**DIRECTIONS FOR THIS TASK:** Reproduce verbatim the part of the records that opens with the line containing "975x829 pixels. At" and closes with the line containing "pyautogui.click(x=686, y=133)", both included, with the pictures omitted.

**SOURCE DATA:**
::::::

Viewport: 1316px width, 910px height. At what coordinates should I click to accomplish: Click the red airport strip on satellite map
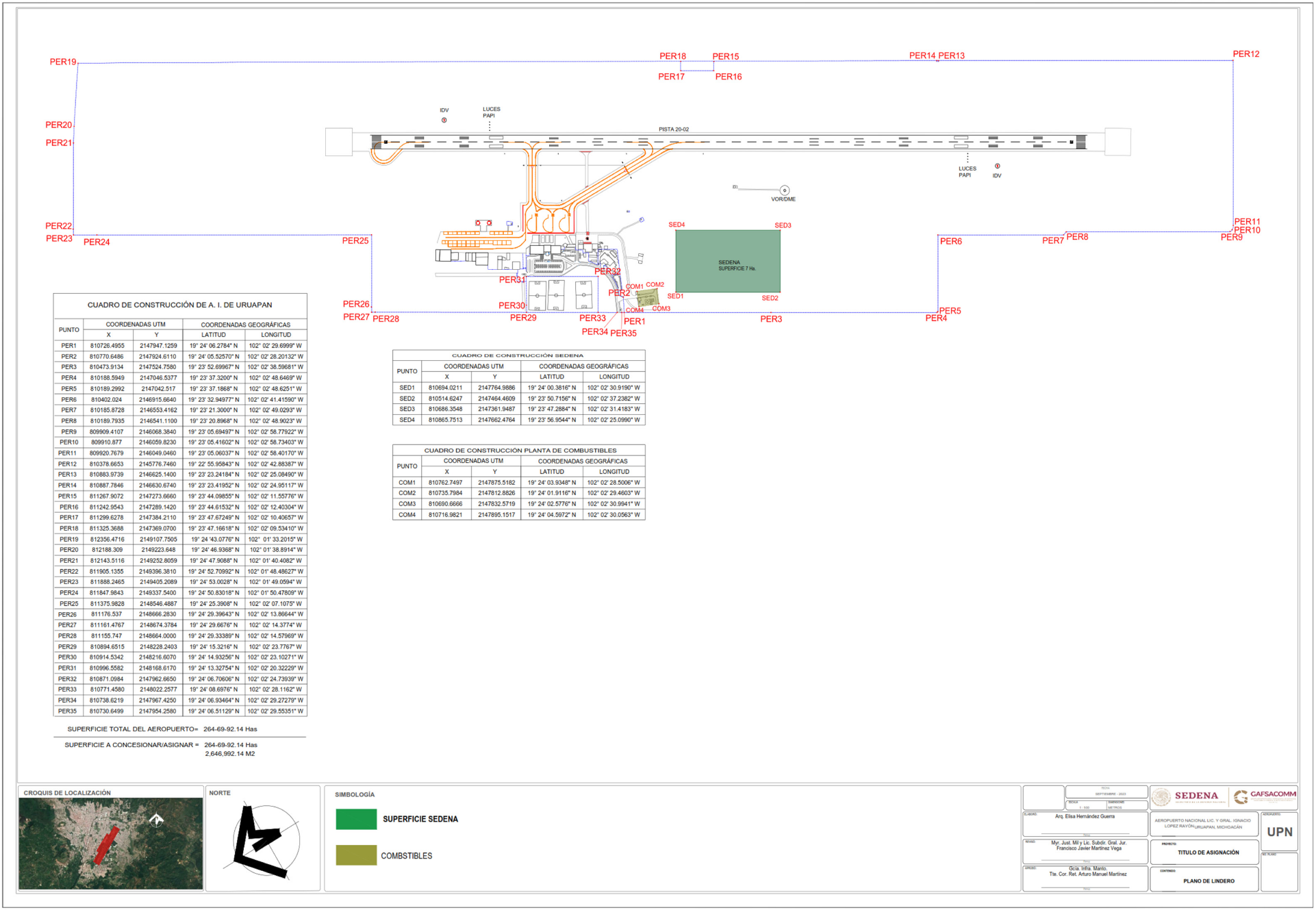pos(105,845)
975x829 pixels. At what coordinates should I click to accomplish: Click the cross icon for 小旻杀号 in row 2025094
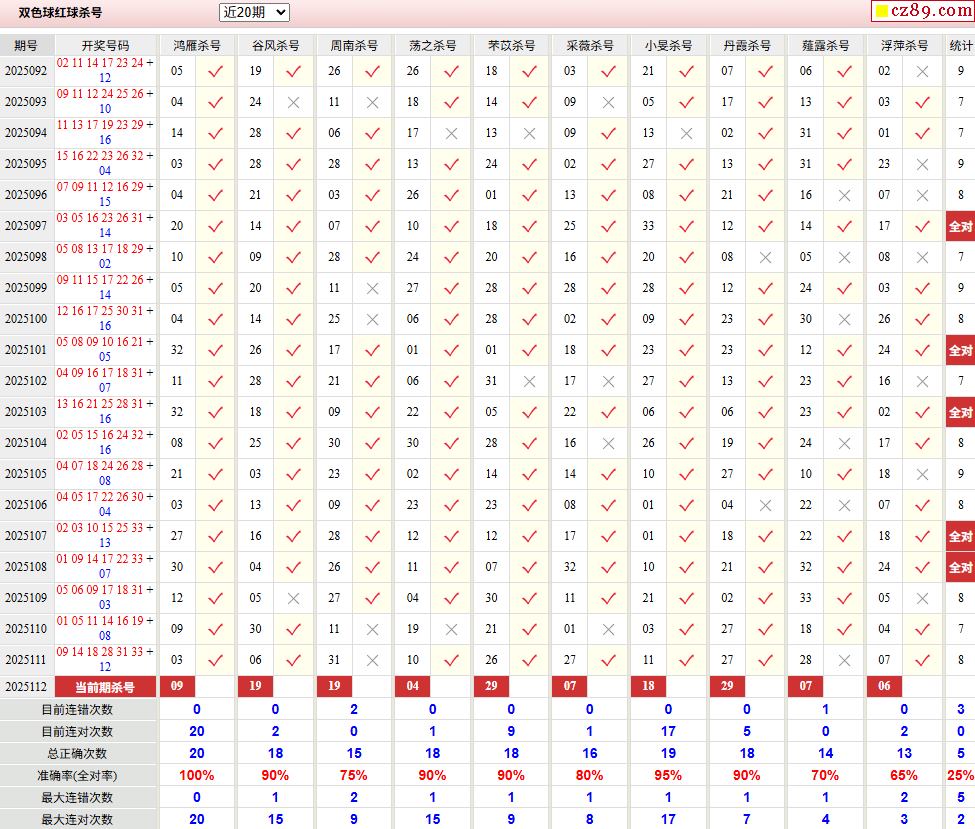pyautogui.click(x=686, y=133)
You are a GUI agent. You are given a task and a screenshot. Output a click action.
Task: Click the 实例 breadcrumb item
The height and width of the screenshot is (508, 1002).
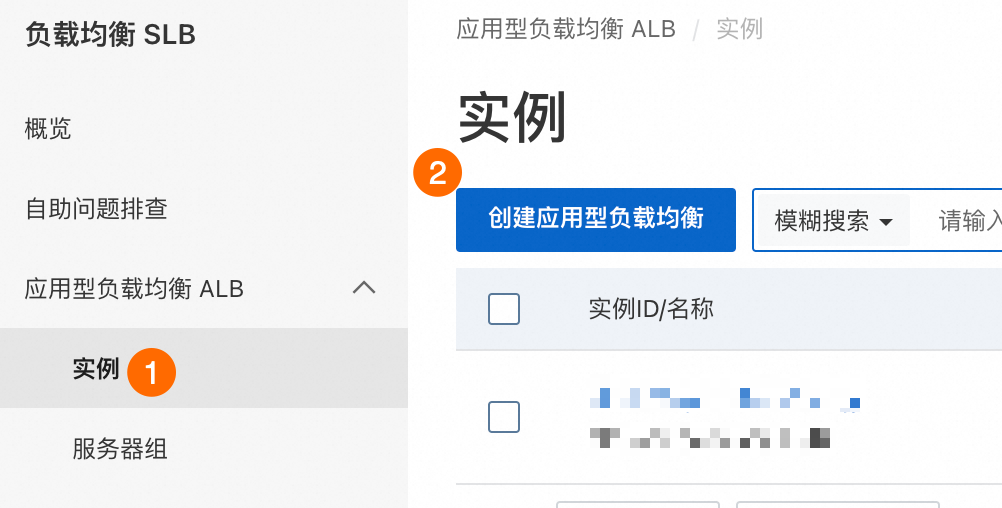coord(739,29)
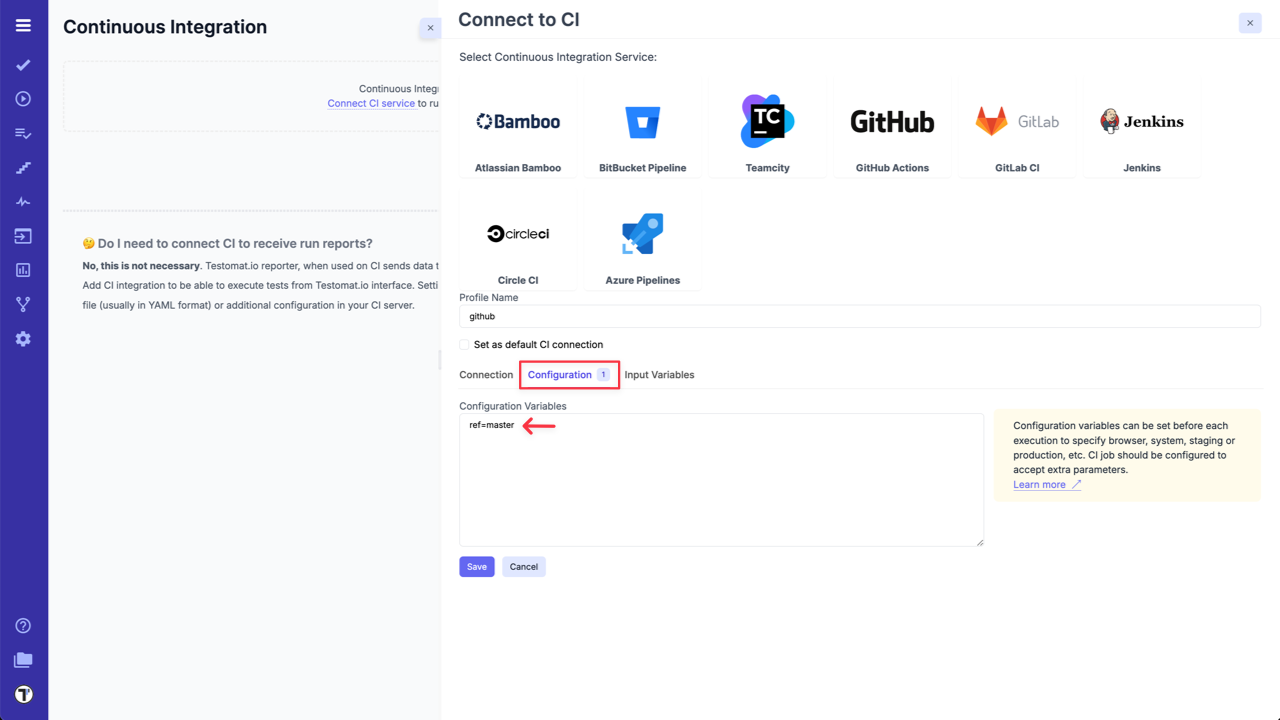Switch to the Connection tab
The image size is (1280, 720).
pos(486,375)
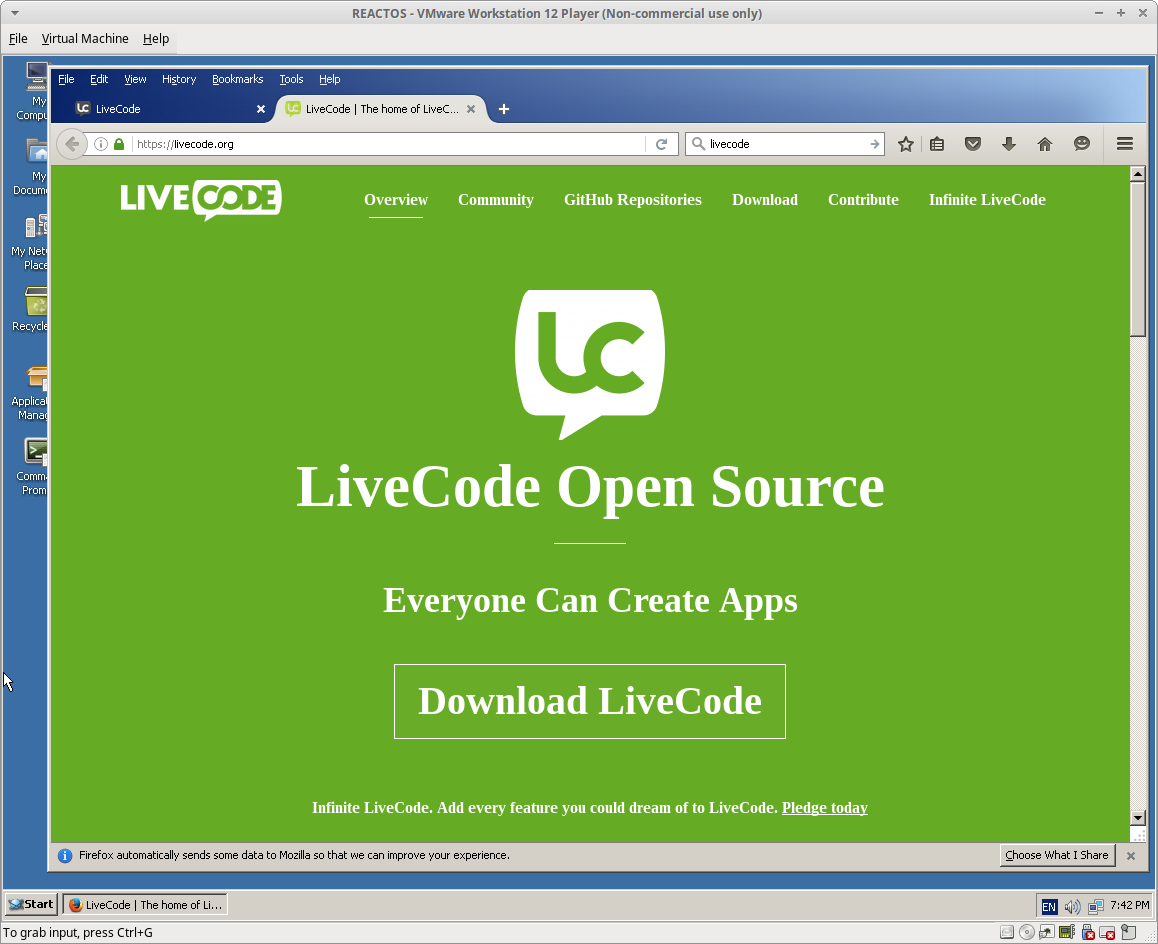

::::::

**TASK OUTPUT:**
975x829 pixels. At what coordinates should I click to accomplish: Click the cross icon for 小旻杀号 in row 2025094
pyautogui.click(x=686, y=133)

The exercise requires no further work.